Thank you. Very helpful. I copied this to my Chard Barrel WhattsAp group, to share with others.


----------



## Cap Puncher (Dec 28, 2021)

On stirring the lees, if you construct a roller system for your barrel to rest on, you can roll the barrel to stir mix up the lees. I know some high end wineries in Paso that do this. It keeps you from having to open the barrel each time. Easy to do without rollers if you use 15 gallon barrel or less.

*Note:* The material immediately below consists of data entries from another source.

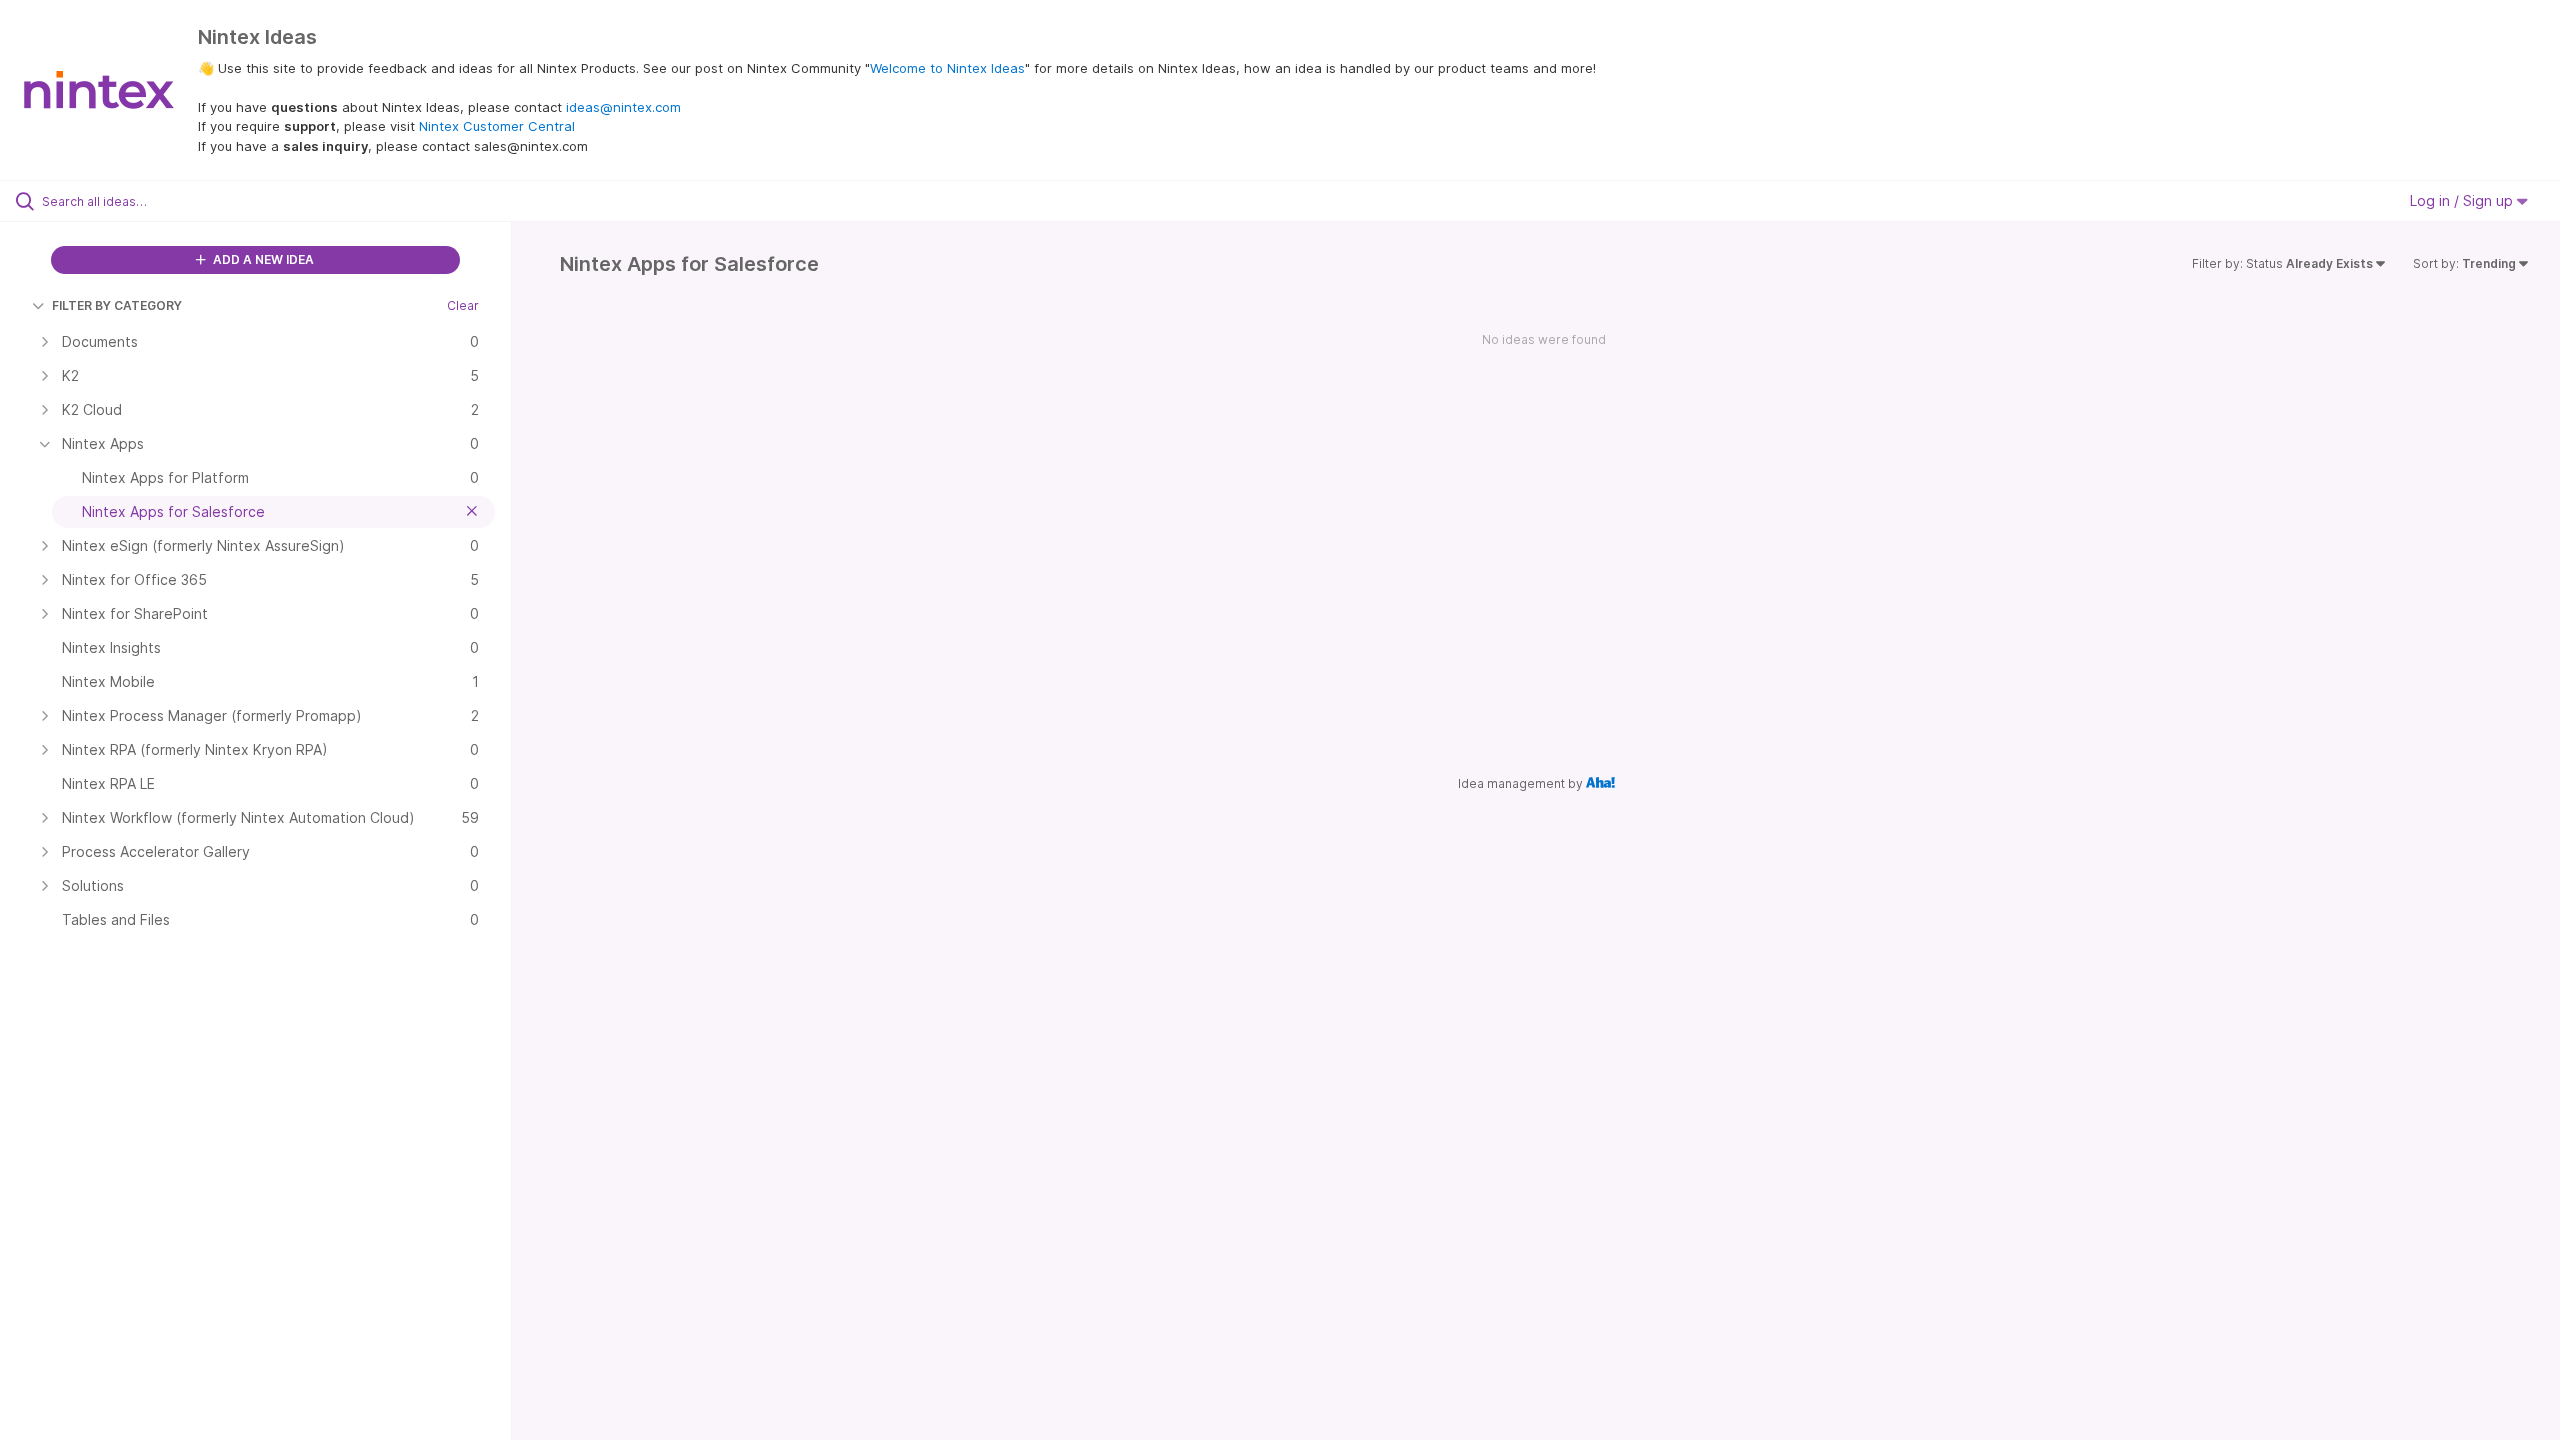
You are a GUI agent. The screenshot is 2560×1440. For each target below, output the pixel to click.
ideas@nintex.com (623, 107)
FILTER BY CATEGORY (117, 305)
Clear (463, 305)
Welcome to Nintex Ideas (947, 68)
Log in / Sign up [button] (2463, 200)
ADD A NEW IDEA (262, 259)
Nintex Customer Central (497, 126)
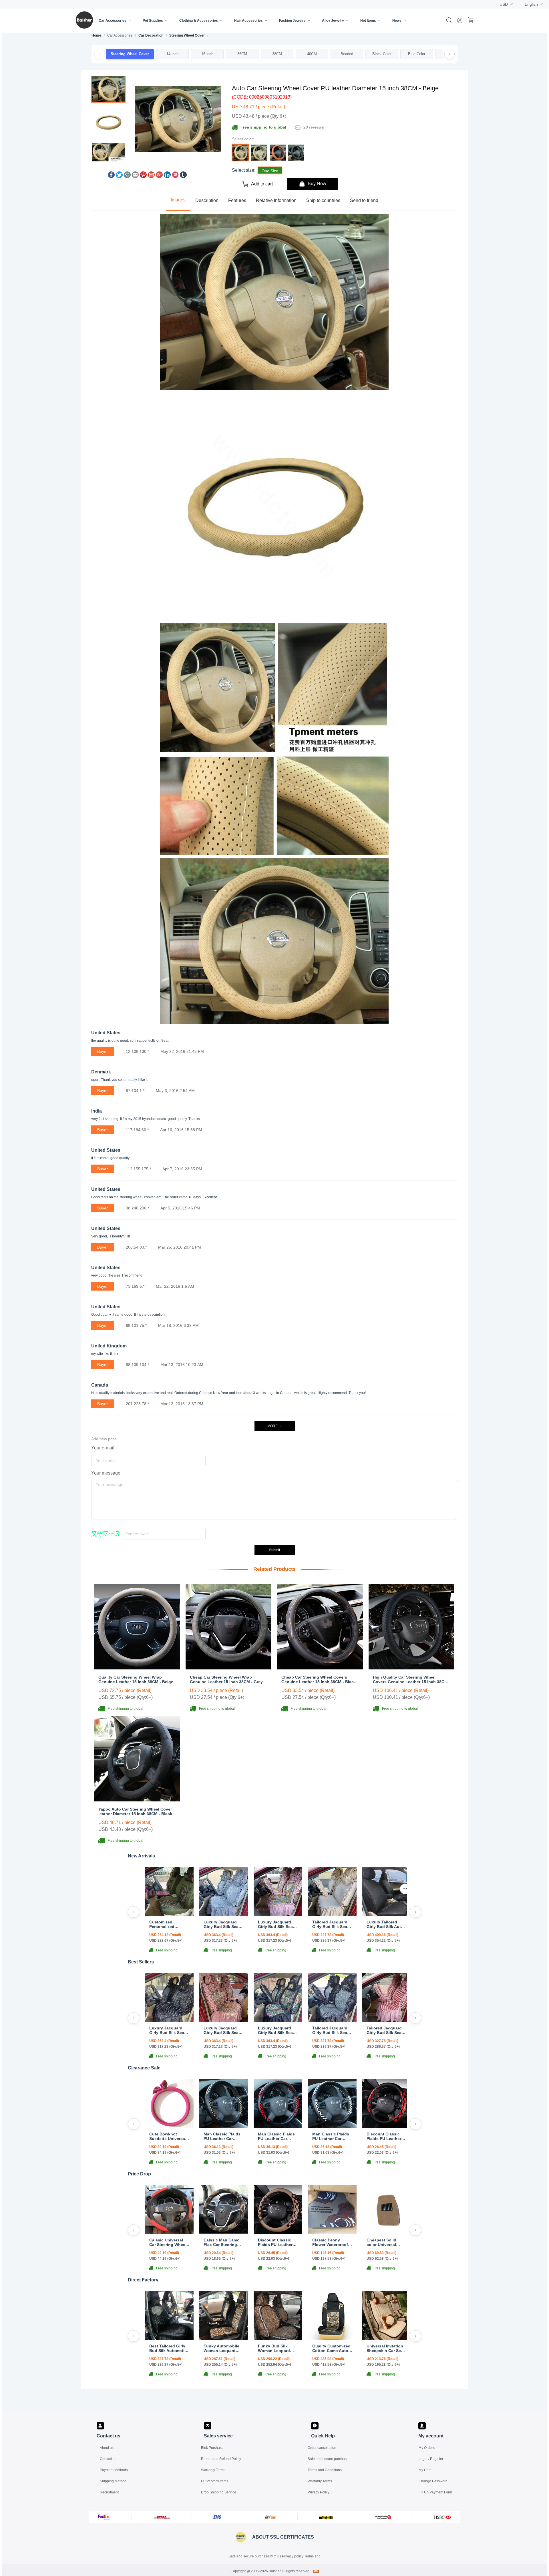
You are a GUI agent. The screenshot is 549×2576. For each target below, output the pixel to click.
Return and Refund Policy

Also to reduce sulfur issues, Allegro from Renaissance seems to be their Chard yeast for battonage. Per their website,"Because Allegro is H2S–preventing, it is the perfect ally for barrel aging on the lees.".


----------



## Nebbiolo020 (Dec 31, 2021)

Kitchen said:


> I did three barrel fermentations of three different meads this past year and would certainly do it again with either mead or white wine, albeit in larger barrels. (Red wine seems way too much work for me, but that can be done as well.) I did find an increase in rounder mouth feel compared to a non-barrel fermented mead, but had to do more to ensure it worked out. Below is what I read from a few different sources on the subject, and I had no reason not to follow this advice.
> 
> First, you really need to make sure you use a yeast that is good for barrel fermentation. I have no idea why, but this was stressed by professionals in articles I read and best to defer to them. I specifically used D47 and D254.
> 
> ...


In response to your comment about red wine being work, I actually find white wine to be more work both commercially and home winemaking wise. One of the wineries I worked at had a press that would take about 8 hours to press 3.5 tons of grapes and it would take 3-5 days to press out all the white grapes and you would have to sit and manually program cycles into the press and watch it and it’s really boring and time consuming and a lot of work to clean the press between cycles and just a absolute nightmare.


----------



## Kitchen (Jan 3, 2022)

Nebbiolo020 said:


> In response to your comment about red wine being work, I actually find white wine to be more work both commercially and home winemaking wise. One of the wineries I worked at had a press that would take about 8 hours to press 3.5 tons of grapes and it would take 3-5 days to press out all the white grapes and you would have to sit and manually program cycles into the press and watch it and it’s really boring and time consuming and a lot of work to clean the press between cycles and just a absolute nightmare.



I was referring to barrel fermenting red wine in which you will need to remove one head (in order to pump in the must) and then put that head back on after the barrel is filled. Then after filling, you need to now move a now 500+lb barrel onto a rack that will allow you to spin the barrel multiple times a day with a locking bung to prevent spillage. 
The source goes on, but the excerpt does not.